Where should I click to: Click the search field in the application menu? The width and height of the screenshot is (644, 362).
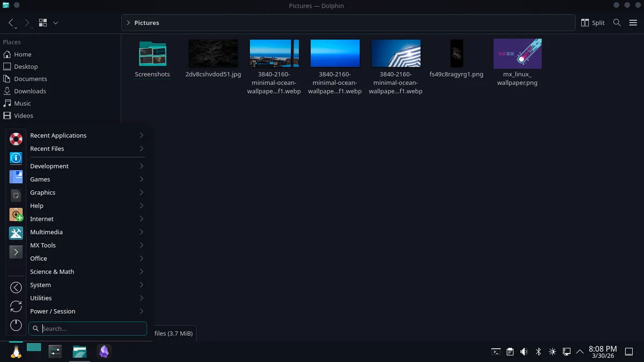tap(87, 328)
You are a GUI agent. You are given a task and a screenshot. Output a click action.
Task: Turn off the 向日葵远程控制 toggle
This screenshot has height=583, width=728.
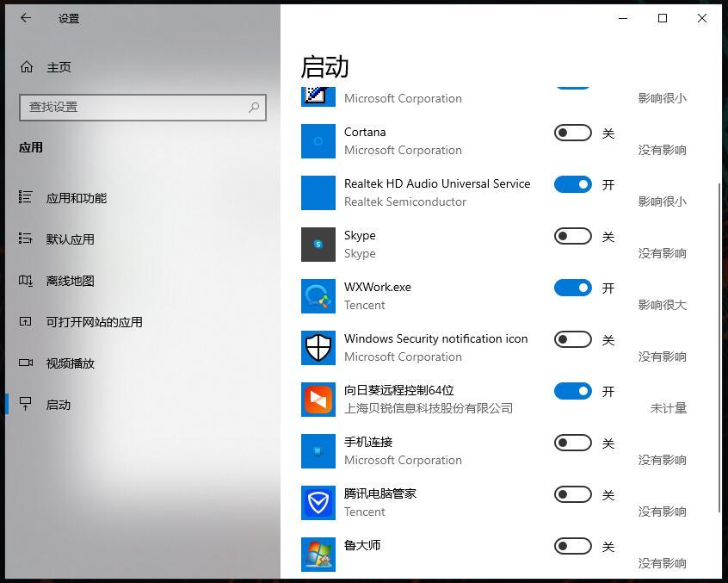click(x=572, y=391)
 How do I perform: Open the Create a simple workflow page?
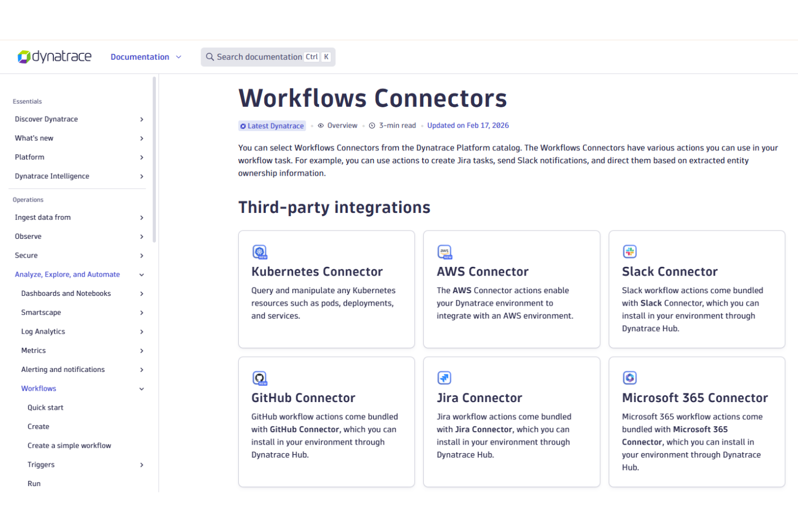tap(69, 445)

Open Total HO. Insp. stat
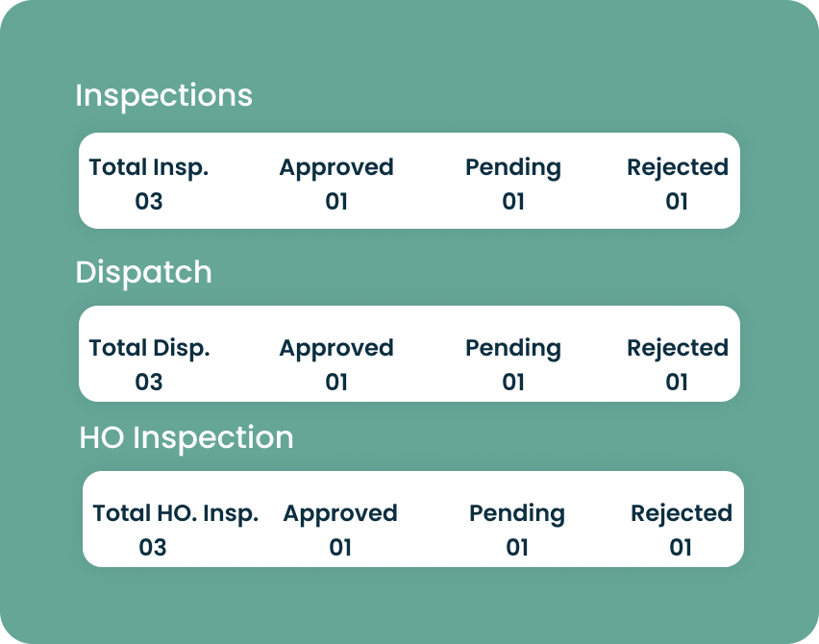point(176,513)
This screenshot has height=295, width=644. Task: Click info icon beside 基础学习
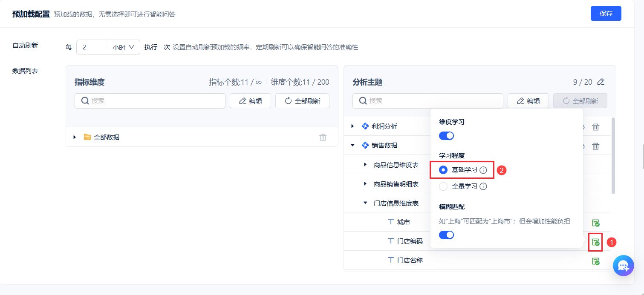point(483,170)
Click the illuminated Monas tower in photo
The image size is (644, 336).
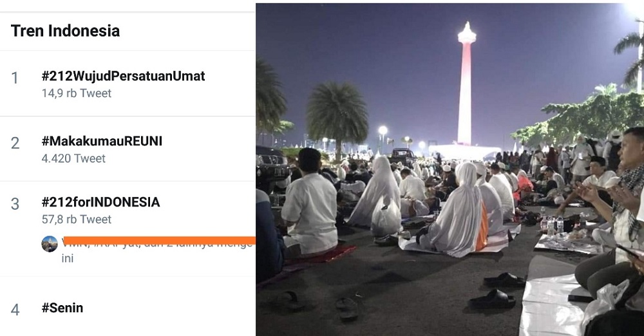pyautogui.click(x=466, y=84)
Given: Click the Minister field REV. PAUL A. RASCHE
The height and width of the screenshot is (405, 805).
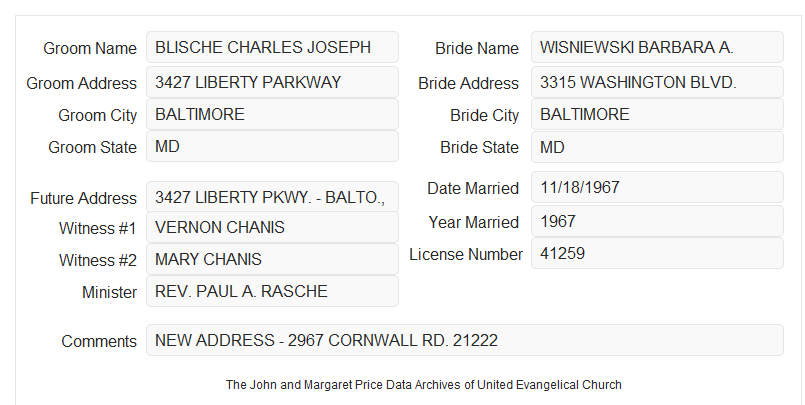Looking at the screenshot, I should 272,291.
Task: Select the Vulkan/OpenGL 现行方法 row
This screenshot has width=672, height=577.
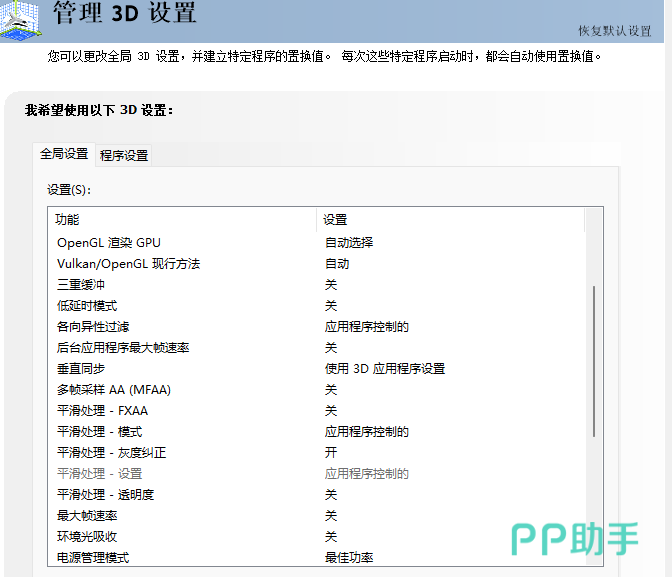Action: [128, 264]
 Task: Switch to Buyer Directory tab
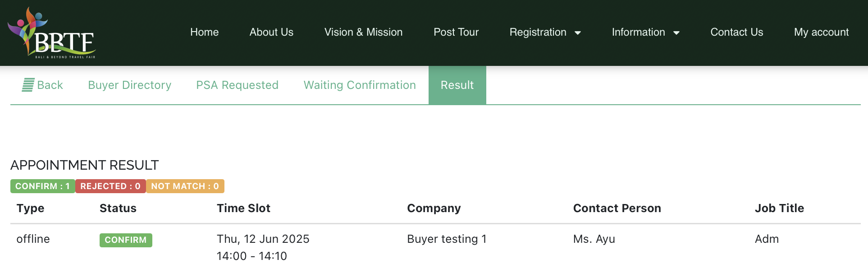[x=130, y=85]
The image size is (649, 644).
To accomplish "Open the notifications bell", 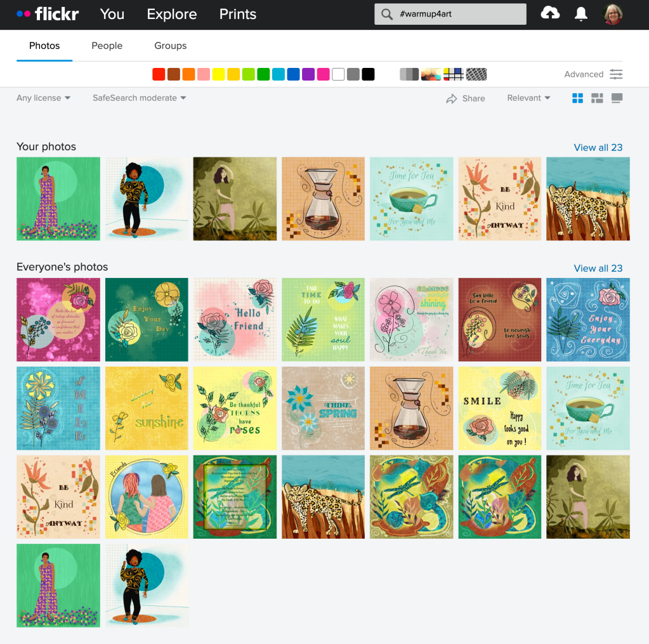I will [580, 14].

_TASK DESCRIPTION_: Print the data above from its first line through the line that has "The image size is (649, 644).", exactly and with nothing else, omitting pictures.

_THE ANSWER_:
Where should I click to: Click the search field in the application menu? The width and height of the screenshot is (644, 362).
tap(87, 328)
You are a GUI agent. You are given a task and a screenshot. Output a click action.
Task: Turn off the 向日葵远程控制 toggle
This screenshot has height=583, width=728.
click(x=572, y=391)
 How do I perform: Open the Create a simple workflow page?
tap(69, 445)

Open Total HO. Insp. stat
point(176,513)
This screenshot has height=295, width=644. Task: Click info icon beside 基础学习
point(483,170)
Click the illuminated Monas tower in photo
The image size is (644, 336).
pyautogui.click(x=466, y=84)
Given: Click the Minister field REV. PAUL A. RASCHE
The height and width of the screenshot is (405, 805).
Looking at the screenshot, I should 272,291.
Task: Select the Vulkan/OpenGL 现行方法 row
This screenshot has width=672, height=577.
Action: [128, 264]
 Task: Switch to Buyer Directory tab
[x=130, y=85]
The image size is (649, 644).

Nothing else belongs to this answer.